Thursday, January 15, 2009

Bangladesh: Nasty, Brutish, and Short - But Still a Child’s Life

Given the way homelessness affects people in North America, it’s difficult to imagine what the experience of street children in developing world countries could be like. In a place like Dhaka, Bangladesh, Hobbes’s vision of life as nasty, brutish, and short is still accurate.







These are pictures of children being sheltered, educated, doctored, and fed in a HOPE International Development Agency-supported center in the city. They are being taught reading, writing, and specific skills that will earn them a stable income and allow them to become self-reliant adults. As evidenced by the photographs, they are shockingly young. Despite this, the biggest challenge that Bengali HOPE workers encountered was in convincing the children to attend the center at all. They had, in their short lives, only encountered exploitation and abuse at the hands of any number of adults. The pimps, politicians, drug dealers have already reached these children before they come to HOPE.

Fortunately, the children have been making measurable gains since the programme was launched in December 2007. In this short time period, 60% of the formerly illiterate children have become capable of reading and 50% have learned basic accounting skills. All of the children are healthier. Many had never used toothpaste before coming to the center, and now all of them are regularly seeing dentists and doctors.

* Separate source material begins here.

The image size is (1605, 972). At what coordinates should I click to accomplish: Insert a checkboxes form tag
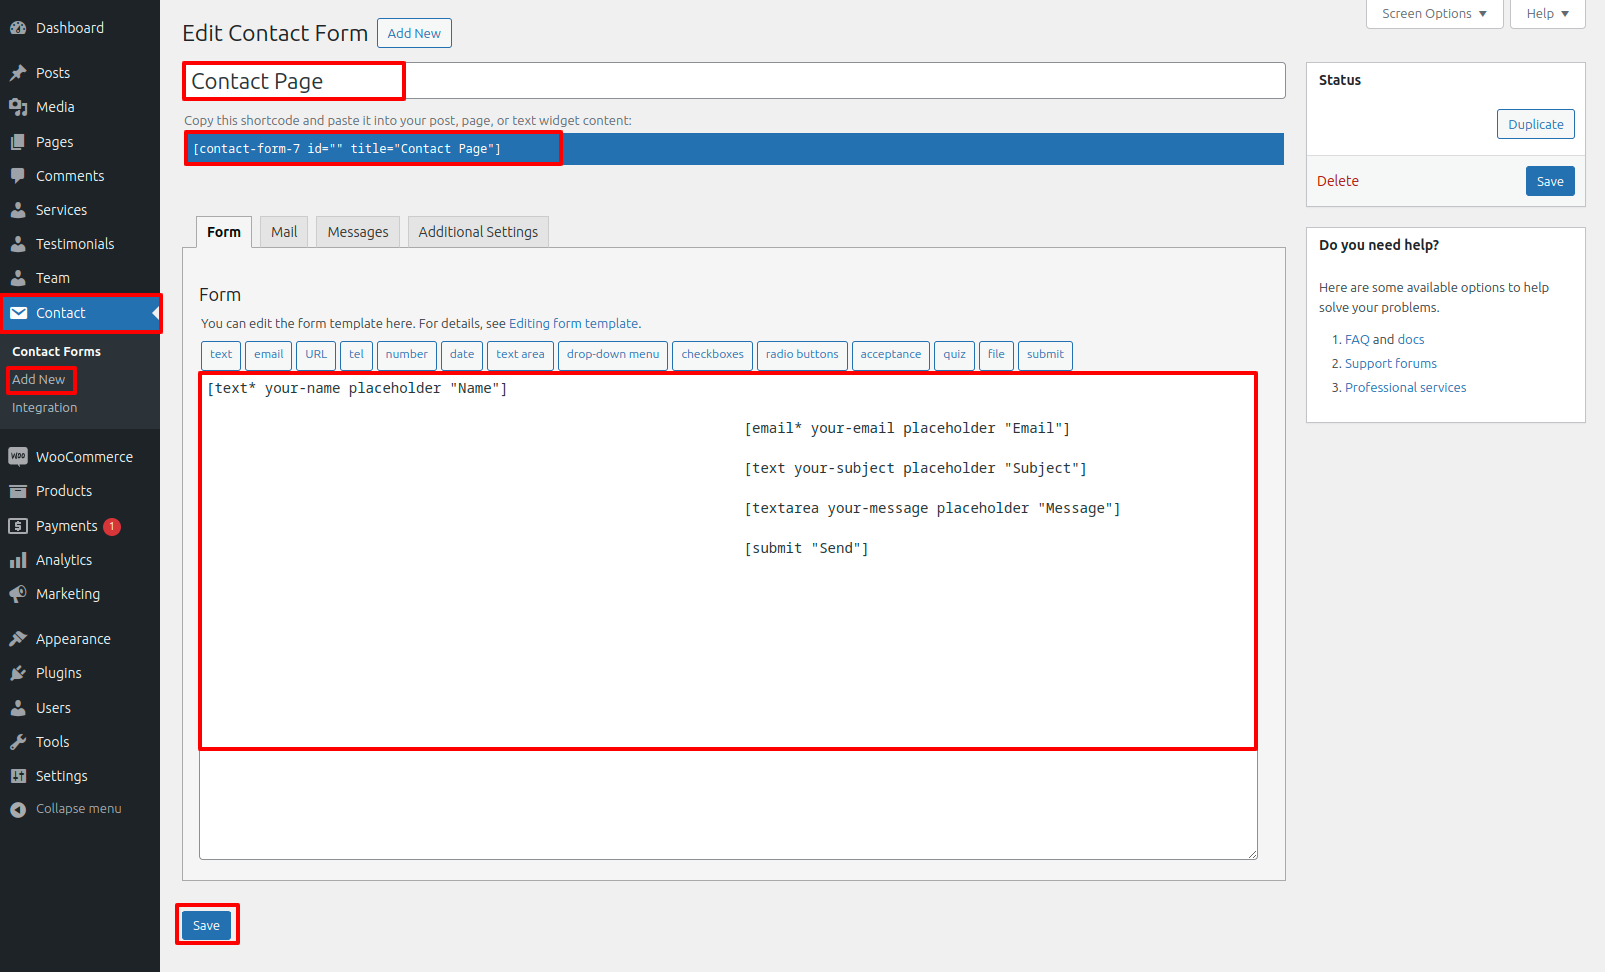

When asked, the children say that the greatest thing about the help they have been given is the opportunity to play games. In the recreation room and in the yard outside, they feel totally at home, safe and happy and at rest. A board game in a clean, warm room is a little bit of heaven on earth, a paradise they never thought would open up to them. Children are still children—even when they’ve seen things we wouldn’t want to imagine.